PCORI's Relationship to the ACA
Dr. Adashi: Thinking ahead, because PCORI is part of the ACA, I assume it may be affected by the outcome of the deliberations of the Supreme Court on the constitutionality of the ACA, and potentially by the outcome of the upcoming presidential elections. Have there been provisions to protect PCORI should something happen to the ACA?
Dr. Selby: I think, at this point, it's not a good use of our time to speculate. The first question obviously is, "What will the Supreme Court's decision be?" But even beyond that, a lot will have to be settled in lower courts and elsewhere, and also in Congress. In the meantime, we can't really afford to take our eye off of building the organization, so by and large we don't. We move ahead.
Dr. Adashi: If I may conclude on a personal note, I was wondering if you would care to share with our viewers some of the seminal influences and events that ended up attracting you to heath research, health policy, and the activities you're currently pursuing.
Dr. Selby: When I went to medical school and trained as a family physician, it had never crossed my mind that I would write a scientific article or publish something in the New England Journal of Medicine, or write a grant. I saw myself seeing patients in the neighborhood health center forever. Seven years into my experience at a neighborhood health center in Oakland, California, we got a computer. Our first computer was about 4 feet tall and 2 feet wide. Not long after that, we realized that we could find all of our patients with diabetes in the computer based on the patients who had checked the diabetes box on their patient forms.
We pulled them all and we sent them a postcard saying, "Time for your flu shot.

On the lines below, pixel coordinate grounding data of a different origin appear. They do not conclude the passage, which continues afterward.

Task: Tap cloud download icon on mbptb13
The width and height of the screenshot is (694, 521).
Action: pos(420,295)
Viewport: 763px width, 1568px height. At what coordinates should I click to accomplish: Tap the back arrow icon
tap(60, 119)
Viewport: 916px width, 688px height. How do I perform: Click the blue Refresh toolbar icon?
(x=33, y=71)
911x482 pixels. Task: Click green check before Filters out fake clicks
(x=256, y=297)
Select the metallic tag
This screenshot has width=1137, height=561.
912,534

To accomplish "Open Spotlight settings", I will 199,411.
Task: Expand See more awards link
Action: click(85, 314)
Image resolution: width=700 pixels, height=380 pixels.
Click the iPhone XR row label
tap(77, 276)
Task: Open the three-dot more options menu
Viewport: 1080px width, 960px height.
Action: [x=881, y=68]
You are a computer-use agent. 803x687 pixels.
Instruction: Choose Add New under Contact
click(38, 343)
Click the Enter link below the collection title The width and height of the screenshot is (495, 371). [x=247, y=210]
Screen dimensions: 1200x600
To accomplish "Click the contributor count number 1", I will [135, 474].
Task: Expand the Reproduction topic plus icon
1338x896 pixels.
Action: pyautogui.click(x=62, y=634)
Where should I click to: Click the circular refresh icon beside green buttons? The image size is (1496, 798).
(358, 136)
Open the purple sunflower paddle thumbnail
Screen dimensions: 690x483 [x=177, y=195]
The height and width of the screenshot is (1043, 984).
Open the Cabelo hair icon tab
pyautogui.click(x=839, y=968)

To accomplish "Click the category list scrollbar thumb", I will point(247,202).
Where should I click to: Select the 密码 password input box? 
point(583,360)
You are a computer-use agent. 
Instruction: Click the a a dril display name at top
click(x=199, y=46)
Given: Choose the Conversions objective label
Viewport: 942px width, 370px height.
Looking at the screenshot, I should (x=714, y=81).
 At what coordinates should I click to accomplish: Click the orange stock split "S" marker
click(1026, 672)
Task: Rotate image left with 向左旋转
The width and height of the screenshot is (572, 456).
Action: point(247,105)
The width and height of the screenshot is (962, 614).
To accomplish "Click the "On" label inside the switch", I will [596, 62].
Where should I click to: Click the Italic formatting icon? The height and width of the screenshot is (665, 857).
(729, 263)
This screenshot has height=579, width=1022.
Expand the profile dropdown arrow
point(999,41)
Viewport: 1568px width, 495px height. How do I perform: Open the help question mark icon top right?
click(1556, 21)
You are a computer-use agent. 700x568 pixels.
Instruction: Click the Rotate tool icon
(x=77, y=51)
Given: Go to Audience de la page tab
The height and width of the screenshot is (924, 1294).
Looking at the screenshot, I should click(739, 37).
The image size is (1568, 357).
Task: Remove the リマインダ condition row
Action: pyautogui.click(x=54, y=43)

Come in." And a couple months later, the dean of the School of Public Health at the University of California, Berkeley, came by, and she began talking to us about community-oriented primary care, using computers to get to know your population, identifying the problems that the population faced, and coming up with solutions that began by understanding what problems your patients were experiencing. You begin to see patterns; you begin to see places where you're falling down; you begin to see opportunities. She also recommended that I study epidemiology, so I took a little time off from the clinic, studied epidemiology at the School of Public Health at UC Berkeley, and fell in love with it. From there, I made my way as an intern, so to speak, or a fellow, to Kaiser Permanente. Kaiser Permanente was a place where, in those days, there was not a lot of computerized data yet, but there was a defined population. And gradually, over time, first doing etiologic epidemiology and then, as the clinical data improved, moving more toward health services research, I began to get very interested in outcome studies and the use of large databases and trials, particularly large practical trials in a population or a cluster-randomized trial. So, years later, when I was called and asked, "Might you be interested in the position at PCORI?" I was primed.